Data excerpts START

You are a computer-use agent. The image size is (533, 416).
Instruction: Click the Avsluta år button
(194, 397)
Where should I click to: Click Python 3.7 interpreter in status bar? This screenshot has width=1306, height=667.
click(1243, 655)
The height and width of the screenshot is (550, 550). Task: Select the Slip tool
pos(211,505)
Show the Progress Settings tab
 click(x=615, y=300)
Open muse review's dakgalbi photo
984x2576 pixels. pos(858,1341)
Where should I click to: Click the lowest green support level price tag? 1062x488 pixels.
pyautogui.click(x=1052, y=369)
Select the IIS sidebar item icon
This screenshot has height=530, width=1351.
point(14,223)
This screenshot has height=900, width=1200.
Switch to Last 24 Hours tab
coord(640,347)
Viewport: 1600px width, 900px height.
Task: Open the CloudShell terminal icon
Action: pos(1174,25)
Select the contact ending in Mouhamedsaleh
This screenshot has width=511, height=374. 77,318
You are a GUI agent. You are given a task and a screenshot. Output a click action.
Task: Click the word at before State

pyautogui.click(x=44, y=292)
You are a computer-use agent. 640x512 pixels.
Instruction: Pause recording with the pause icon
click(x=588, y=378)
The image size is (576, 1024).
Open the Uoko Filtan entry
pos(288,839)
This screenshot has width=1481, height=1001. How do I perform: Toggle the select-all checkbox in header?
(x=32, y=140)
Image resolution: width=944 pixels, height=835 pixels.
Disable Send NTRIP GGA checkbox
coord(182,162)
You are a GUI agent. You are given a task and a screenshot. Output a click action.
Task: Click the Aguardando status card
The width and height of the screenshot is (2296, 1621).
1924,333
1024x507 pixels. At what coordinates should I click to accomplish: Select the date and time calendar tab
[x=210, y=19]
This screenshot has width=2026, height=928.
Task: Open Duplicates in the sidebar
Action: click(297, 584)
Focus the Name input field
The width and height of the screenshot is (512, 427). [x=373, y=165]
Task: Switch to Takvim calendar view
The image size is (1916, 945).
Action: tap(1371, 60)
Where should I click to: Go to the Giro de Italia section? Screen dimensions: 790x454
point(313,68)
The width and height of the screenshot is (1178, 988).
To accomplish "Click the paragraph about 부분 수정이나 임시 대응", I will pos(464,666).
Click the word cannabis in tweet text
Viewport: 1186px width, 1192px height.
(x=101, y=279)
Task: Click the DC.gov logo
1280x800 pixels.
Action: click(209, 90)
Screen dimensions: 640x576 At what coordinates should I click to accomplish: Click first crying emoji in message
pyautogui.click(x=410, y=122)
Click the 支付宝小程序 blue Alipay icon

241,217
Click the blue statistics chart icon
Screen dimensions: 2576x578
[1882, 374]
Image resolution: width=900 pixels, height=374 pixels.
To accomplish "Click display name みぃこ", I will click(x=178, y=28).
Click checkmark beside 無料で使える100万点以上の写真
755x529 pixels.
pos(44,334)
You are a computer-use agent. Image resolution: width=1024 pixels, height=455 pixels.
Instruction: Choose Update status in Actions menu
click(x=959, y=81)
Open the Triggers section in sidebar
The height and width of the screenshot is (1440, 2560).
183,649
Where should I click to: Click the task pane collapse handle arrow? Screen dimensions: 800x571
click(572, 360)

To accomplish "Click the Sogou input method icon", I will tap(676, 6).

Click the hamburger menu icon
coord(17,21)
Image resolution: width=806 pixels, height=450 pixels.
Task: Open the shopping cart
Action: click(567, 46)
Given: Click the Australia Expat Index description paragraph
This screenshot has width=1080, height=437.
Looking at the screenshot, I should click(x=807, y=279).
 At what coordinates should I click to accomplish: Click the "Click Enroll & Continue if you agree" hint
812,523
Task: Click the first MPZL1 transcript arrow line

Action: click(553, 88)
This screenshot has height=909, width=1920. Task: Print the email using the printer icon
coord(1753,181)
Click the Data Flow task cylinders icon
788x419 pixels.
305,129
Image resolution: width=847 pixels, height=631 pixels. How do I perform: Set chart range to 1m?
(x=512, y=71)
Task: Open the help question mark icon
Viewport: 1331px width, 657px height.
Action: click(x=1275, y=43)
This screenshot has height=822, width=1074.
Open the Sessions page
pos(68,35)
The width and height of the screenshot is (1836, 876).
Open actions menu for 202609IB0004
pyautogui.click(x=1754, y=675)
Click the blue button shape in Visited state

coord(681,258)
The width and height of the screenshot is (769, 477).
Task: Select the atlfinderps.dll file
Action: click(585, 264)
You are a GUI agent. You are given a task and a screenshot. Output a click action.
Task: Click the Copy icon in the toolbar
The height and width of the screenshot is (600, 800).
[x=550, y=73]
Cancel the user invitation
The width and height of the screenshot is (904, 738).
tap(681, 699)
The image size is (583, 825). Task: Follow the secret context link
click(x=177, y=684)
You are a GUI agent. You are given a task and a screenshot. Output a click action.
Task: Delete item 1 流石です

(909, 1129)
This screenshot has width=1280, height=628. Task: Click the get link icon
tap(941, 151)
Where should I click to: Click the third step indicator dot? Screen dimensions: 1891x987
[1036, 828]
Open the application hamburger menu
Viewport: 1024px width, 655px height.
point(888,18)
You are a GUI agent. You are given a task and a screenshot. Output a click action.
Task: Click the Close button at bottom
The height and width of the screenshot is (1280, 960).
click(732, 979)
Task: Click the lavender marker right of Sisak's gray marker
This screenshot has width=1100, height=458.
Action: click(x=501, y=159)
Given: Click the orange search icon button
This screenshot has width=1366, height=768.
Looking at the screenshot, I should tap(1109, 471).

Data excerpts END

*Exercise*
The line with "Task: Delete item 1 流石です" through the last line of the entries above: output exactly those lines and nothing else.

*Response area*
Task: Delete item 1 流石です

(909, 1129)
This screenshot has width=1280, height=628. Task: Click the get link icon
tap(941, 151)
Where should I click to: Click the third step indicator dot? Screen dimensions: 1891x987
[1036, 828]
Open the application hamburger menu
Viewport: 1024px width, 655px height.
point(888,18)
You are a GUI agent. You are given a task and a screenshot. Output a click action.
Task: Click the Close button at bottom
The height and width of the screenshot is (1280, 960).
click(732, 979)
Task: Click the lavender marker right of Sisak's gray marker
This screenshot has width=1100, height=458.
Action: click(x=501, y=159)
Given: Click the orange search icon button
This screenshot has width=1366, height=768.
Looking at the screenshot, I should tap(1109, 471).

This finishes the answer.